LUDWIGSBURG. Musik von Johann Sebastian Bach wird gern in der Vorweihnachtszeit gespielt, aber Dirigent Siegfried Bauer hat als erstes Stück des kurzweiligen Konzertabends die Sinfonia in D-Dur op. 18, Nr. 4 von Johann Christian Bach, dem jüngsten Sohn des Altmeisters, ausgewählt.

Er ist bekannt als der Londoner oder Mailänder Bach und hatte großen Einfluss auf den jungen Wolfgang Amadé Mozart. Daher wird auch der Bogen zu Mozarts Sinfonie Nr. 38, ebenfalls in D-Dur, betitelt als die Prager Sinfonie, gespannt. Sie spielt das Kammerorchester am Konzertende und das Publikum kann sich dadurch selbst die deutlichen stilistischen Einflüsse zwischen den beiden Komponisten erhören.

Toller Begleiter für großartige Solistin

Eine reizvolle musikalische Klammer, in deren Mitte Solistin Se-Mi Hwang auf ihrem Marimbafon zeigt, welch großes Talent sie ist: „Jedes Konzert ist für mich besonders“, sagt sie, eine sehr sympathische und zurückhaltende Musikerin. Den Part des Dankens übernehmen aber sehr gern die begeisterten Zuhörer für Se-Mi Hwangs perfektes Spiel mit den vier Schlägeln. Eingesetzt ist das Marimbafon bei Antonio Vivaldis „Winter“ aus den Vier Jahreszeiten. Eigentlich wird die virtuose Violinstimme eben von diesem Streichinstrument gespielt, aber das Marimbafon mit seinem, trotz Holzklangstäben, metallisch kühlem Klang passt perfekt zu Vivaldis Winterbeschreibungen vom Zittern und Frieren im Schnee und Wind.

„Ich wollte etwas Modernes machen mit dem Orchester“, erklärt Dirigent Siegfried Bauer die Wahl des vierten Stücks des Konzertabends. Es ist das „Concerto for Marimba and Strings“ des 1961 geborenen  französischen Komponisten Emmanuel Séjourné, vorgeschlagen hat es Se-Mi Hwang. Die Noten zu beschaffen war nicht so einfach und auch der vorkommende Elf-Achtel-Takt bereitete Bauer vorab etwas Kopfschmerz. Denn das „Concerto Ludwigsburg“ ist ein  Projektorchester, aus verschiedenen Städten und sogar Ländern kommen die Musiker. Zusammen geprobt wird nur einmal und zwar am Tag vor dem Konzert. Eine musikalische Herausforderung, die das Orchester mit Bravour bestanden hat, als wunderbarer Begleiter für eine fantastische Solistin am Marimbafon.
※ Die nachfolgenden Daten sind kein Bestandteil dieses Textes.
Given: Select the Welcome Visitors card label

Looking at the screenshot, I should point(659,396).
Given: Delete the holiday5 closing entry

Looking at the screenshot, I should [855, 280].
Das noch unbekanntere Stück wiederum erinnert an Filmmusik mit seiner energetischen, emotionalen Ausstrahlung. 2006 als Auftragswerk für den österreichischen Marimbaspieler Bogdan Bacanu komponiert, gehört es inzwischen zum festen Repertoire.
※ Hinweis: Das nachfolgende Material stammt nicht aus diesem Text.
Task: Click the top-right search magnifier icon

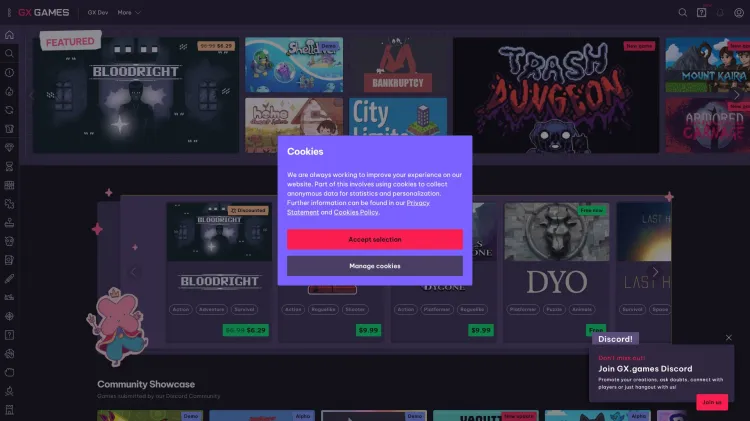Action: pos(683,13)

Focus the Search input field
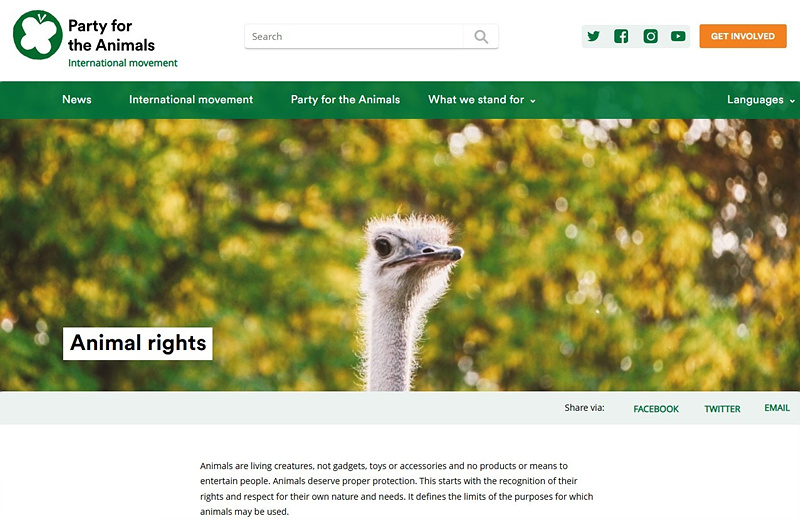pyautogui.click(x=355, y=37)
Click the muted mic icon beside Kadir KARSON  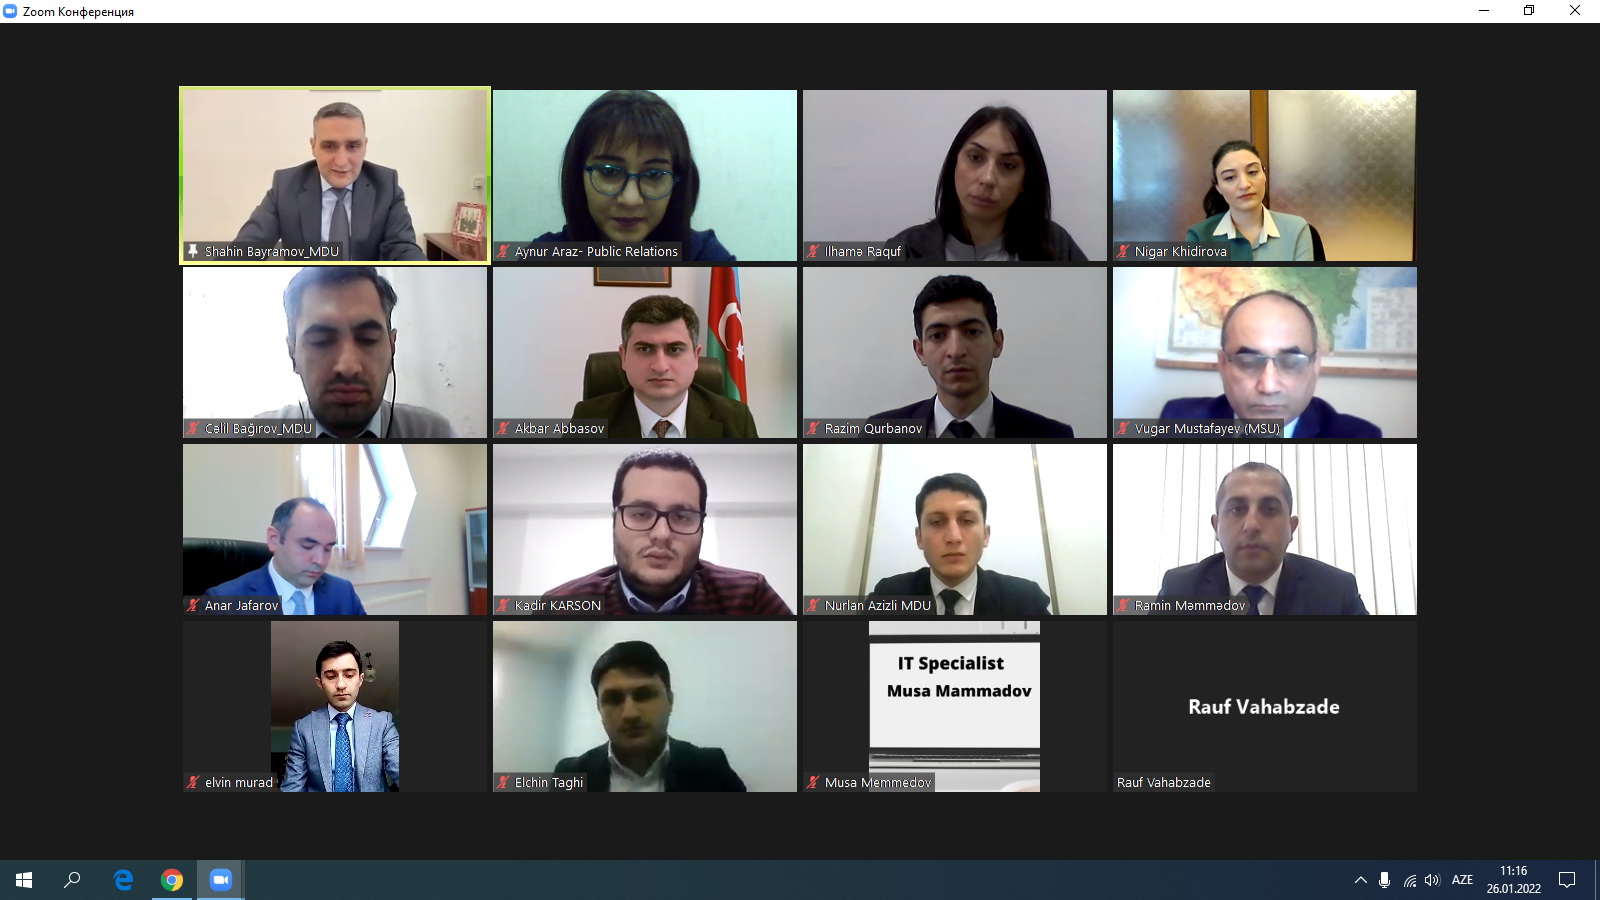(x=504, y=605)
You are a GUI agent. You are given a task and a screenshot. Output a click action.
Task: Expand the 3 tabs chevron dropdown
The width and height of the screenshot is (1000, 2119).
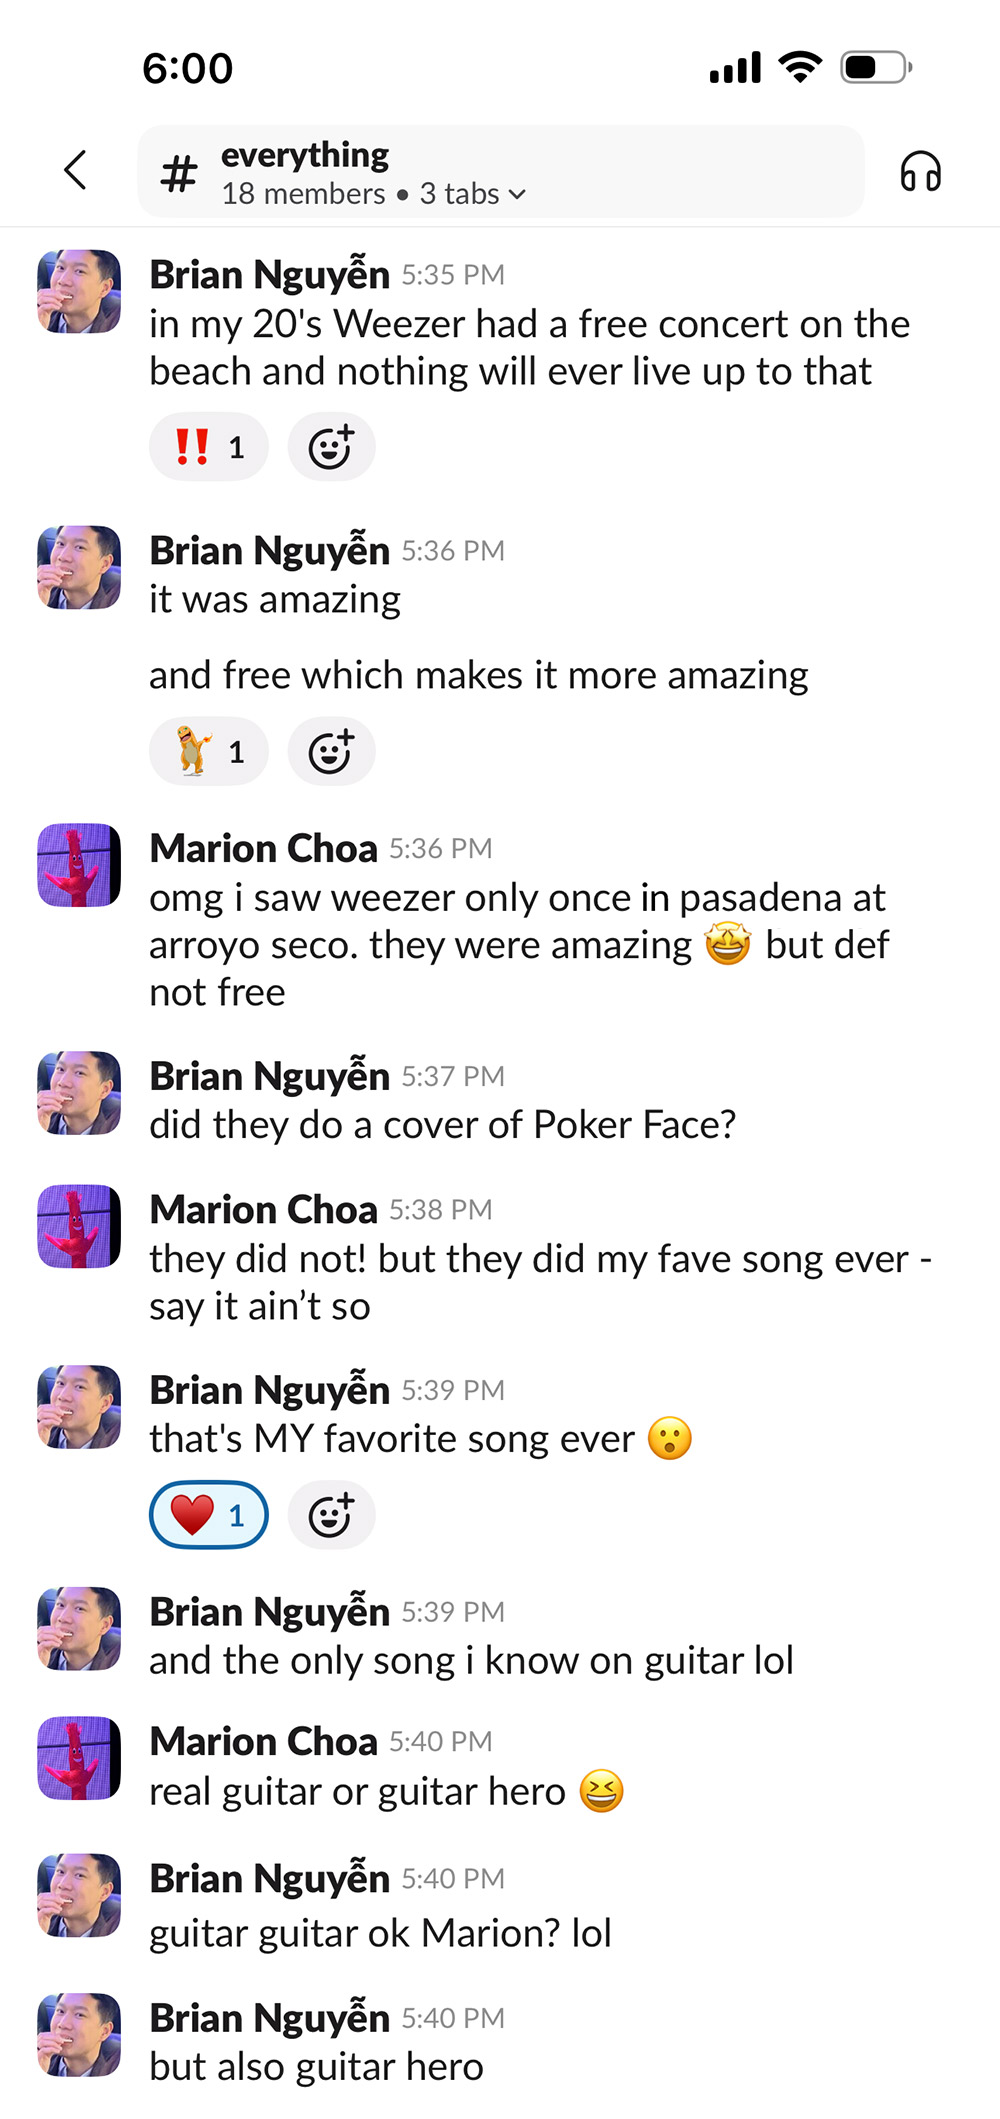(517, 194)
Seit nunmehr zehn Jahren gehört das Orchester zur festen Größe in der Stadt. Es besteht aus ehemaligen Mitgliedern des Jugendsinfonieorchesters Ludwigsburg, Mitgliedern des Sinfonieorchesters Ludwigsburg und weiteren Musikern und Musikstudenten. Dirigent Siegfried Bauer hat die Leitung des Sinfonieorchesters übergeben, aber die Musik lässt ihn zum Glück nicht los – denn sonst wäre die Stadt um einen fabelhaften Genuss ärmer.